We’re Brian and Nancy Gehrung, and we have three children: Collin (22) and Shannon (21), who are Nancy's biological children, and Ava (11), who was born in Hengyang China. Ava has been home with us since June of 2011. These last five years with Ava as a family of five have been amazing and memorable, yet scary, heart-wrenching and life-changing. This fall, we will bring home our fourth child, Yang Xia Dan/“Dani” or Aliza, our second little love from China. Here is our story.
We met 12 years ago through a longtime mutual friend, dated for several years, and eventually married with Collin and Shannon right by our sides. A few years later, we started thinking about growing our family. We knew we wanted to adopt a child with Achondroplasia Dwarfism because we all have Achondroplasia too, just like the families on the TLC shows The Little Couple and Little People, Big World. Plus, through our own experiences growing up as "little people," we've learned firsthand that many people — and specifically children — with disabilities in some foreign countries are stigmatized and not given the love, care, and opportunities they deserve.
Ava turned 6 on June 25, 2011. She had a super-fun party, with lots of family and friends. A few days later, we received devastating news regarding Ava's health. Her doctor had ordered a brain CT scan because she was showing signs of possible neurological issues. Before we even returned home from Children's Hospital in Milwaukee, our phone rang. Our hearts sank as we heard the news: “The CT revealed Ava experienced a massive stroke in utero or at birth. The stroke destroyed 75% of the left side of her brain, it damaged her speech center, and left her with cerebral palsy and right-sided hemiparesis. She will probably always have cognitive and physical delays, and there is a strong possibility that she will develop seizures...” Our family was stunned, to say the least.
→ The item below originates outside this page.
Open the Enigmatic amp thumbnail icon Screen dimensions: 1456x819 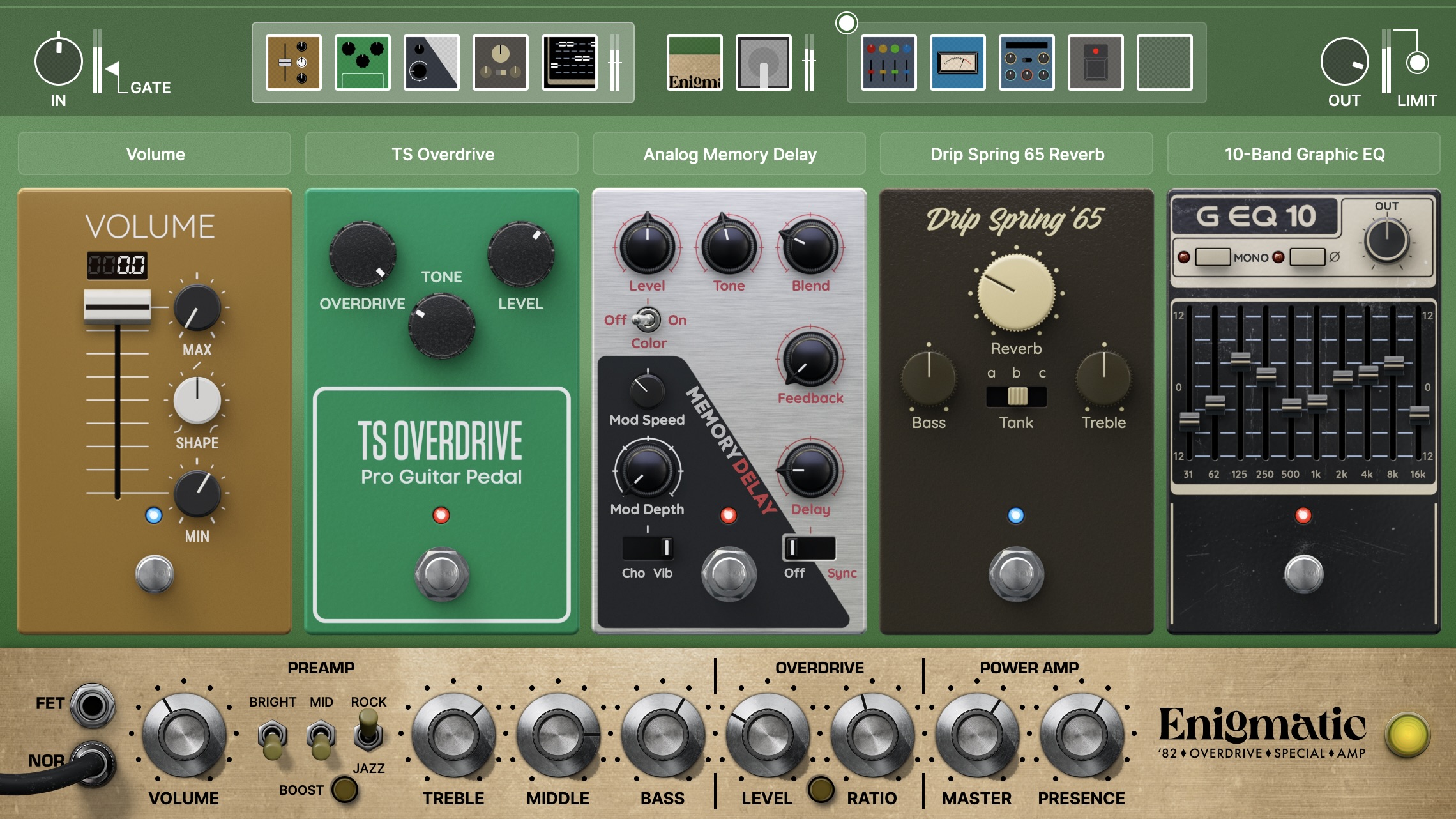coord(694,63)
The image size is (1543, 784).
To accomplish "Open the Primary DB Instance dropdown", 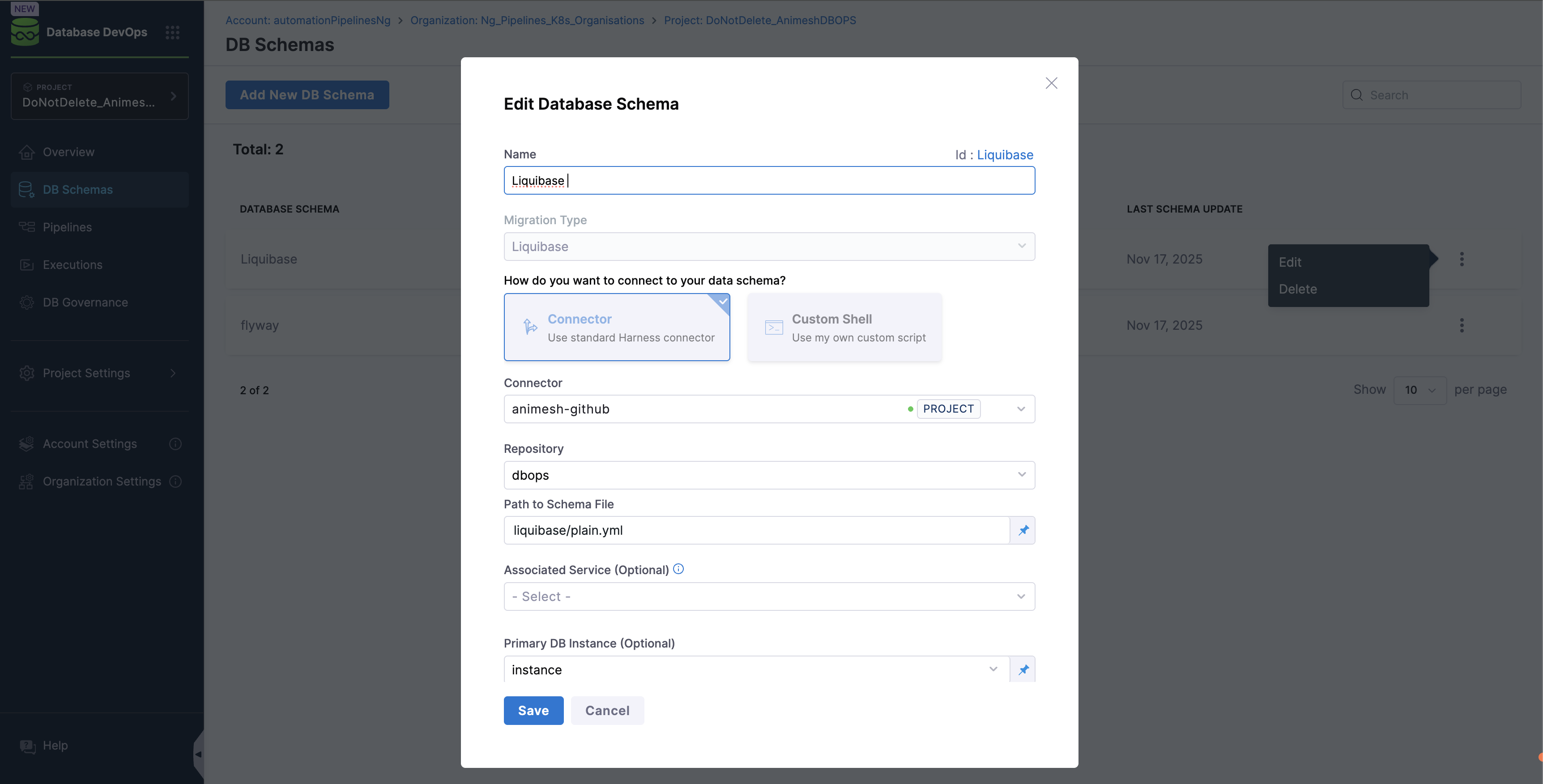I will pos(756,669).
About a month later, we witnessed Ava have her 1st seizure with us. We soon learned, this was probably not her 1st seizure and probably not her last either. Over the next 3 years, Ava was prescribed a variety of anti-seizure medications, but none of the meds were able to control her seizues. Ava also underwent numerous tests to track and diagnose her seizures. Eventually, we learned too that Ava's brain was either always seizing or trying to seize. This put Ava at risk of SUDEP, Sudden Unexplained Death from Epilepsy. We were so scared for Ava. Then her neuro-team made a recommendation. They told us Ava was a good candidate for brain surgery to stop her seizures. That news took us a while to digest. The thought of Ava having brain surgery was gut wrenching for both of us, but we knew it was our best option. So, we made the tough decision to move forward with the surgery.
Ava had surgery in November of 2013. The surgery went smoothly, but the recovery period was very tough on Ava. She experienced excessive blood loss and required a blood transfusion. A few days later, she was diagnosed with a blood-clotting disorder. After she was initially discharged to go home, she had to be admitted five more times for more seizures, infections, and horrible migraines. All of this really wore Ava out. It took her six months to physically recover, and once she did, it was clear that a second surgery was needed because she was still having constant seizures. Thankfully, the excellent epilepsy team at Children's Hospital ordered more tests, which helped them plan that second surgery. After many prayers and sleepless nights, Ava’s team of doctors successfully stopped her seizures. She has been seizure-free since November of 2014.
In the summer of 2015, a happy, healthy, and finally seizure-free Ava started telling us she was bored and that she wanted a little brother or sister to play with. The idea of adopting again was already tugging at our hearts. As fate would have it, that August, we learned of a sweet, 2-year-old little girl with achondroplasia living in the same SWI that Ava was in, in Hengyang, China. At first, we were hesitant to move forward for this little girl because we are both almost 50, plus we were worried about how we would raise all of the funds for her adoption. With all of Ava’s medical needs over the last few years, we simply weren't in a good financial spot.
Aliza will be 3 this October. She has jet black hair, and the sweetest smile. Ava is so excited about being Aliza's big sister! She can't wait to fly back to China with her mom and dad to meet Aliza and visit the SWI to see her caregivers who love and miss her dearly. Until that time, Ava is keeping herself busy by making a list of all that she plans to teach her little sister once she is home, and by painting watercolor pictures for the room they will share.